Kate Temkin氏はすべてを明らかにはしていませんが、大まかに必要なものについては以下のように言及しています。
・Switch本体
・microSDカード
microSDのスペックについては詳細な言及はありませんが、64GB以上が推奨される可能性が高そうです。
・USB A-to-Cケーブル(Nintendo Switch Proコントローラー付属のもので可)
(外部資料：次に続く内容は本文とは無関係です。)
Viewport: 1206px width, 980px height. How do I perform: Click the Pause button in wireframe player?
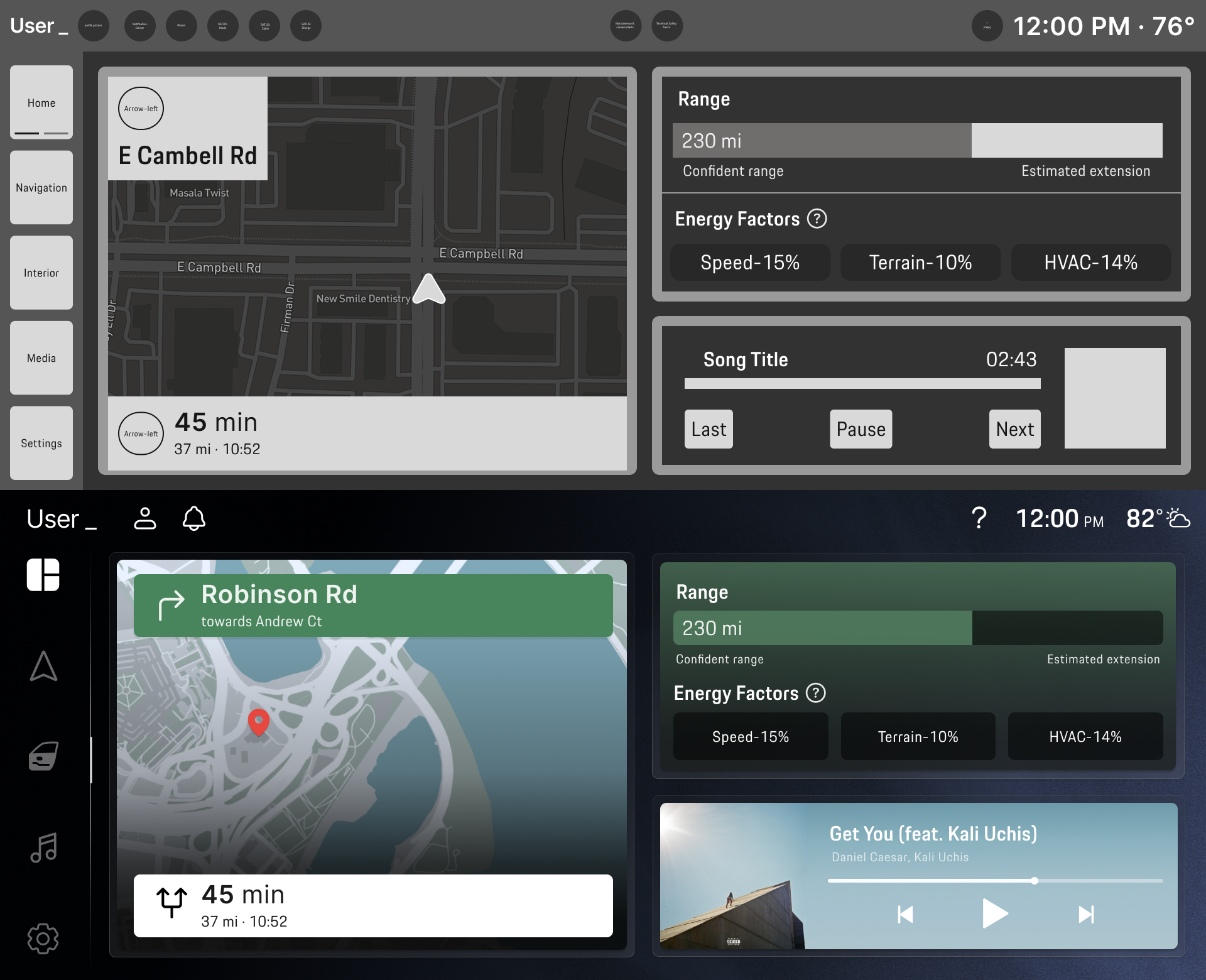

・トライウイングドライバー(分解してMODチップを付ける際に必要)
Fusée Geléeで最初に実行するペイロードは、Kate Temkin氏が開発したの「マスストレージペイロード」で、NANDメモリをPCにマウントしてバックアップするペイロードです。従って、まずはシステムのバックアップを行うペイロードが用意されます。USBケーブルはPCにSwitchをマウントするために使うようです。
Kate Temkin氏がFusée GeléeのFAQ記事を公開した理由の一つとしてTeam XecuterのMODチップの存在が考えられます。文章の所々で金儲けを企てるTeam Xecuterへの対抗心が垣間見えています。少なくともTeam XecuterのMODチップを購入しようと考えている方は、Fusée Geléeの詳細が公開されるまで少し待ったほうがよいと思います。
いつも有益かつ重要な情報をありがとうございます。
特に今回は長文翻訳・解説だったので改めて感謝いたします。
うかつにもファームをv3.0.1にアップデートしてしまった私にはとても貴重な記事でした。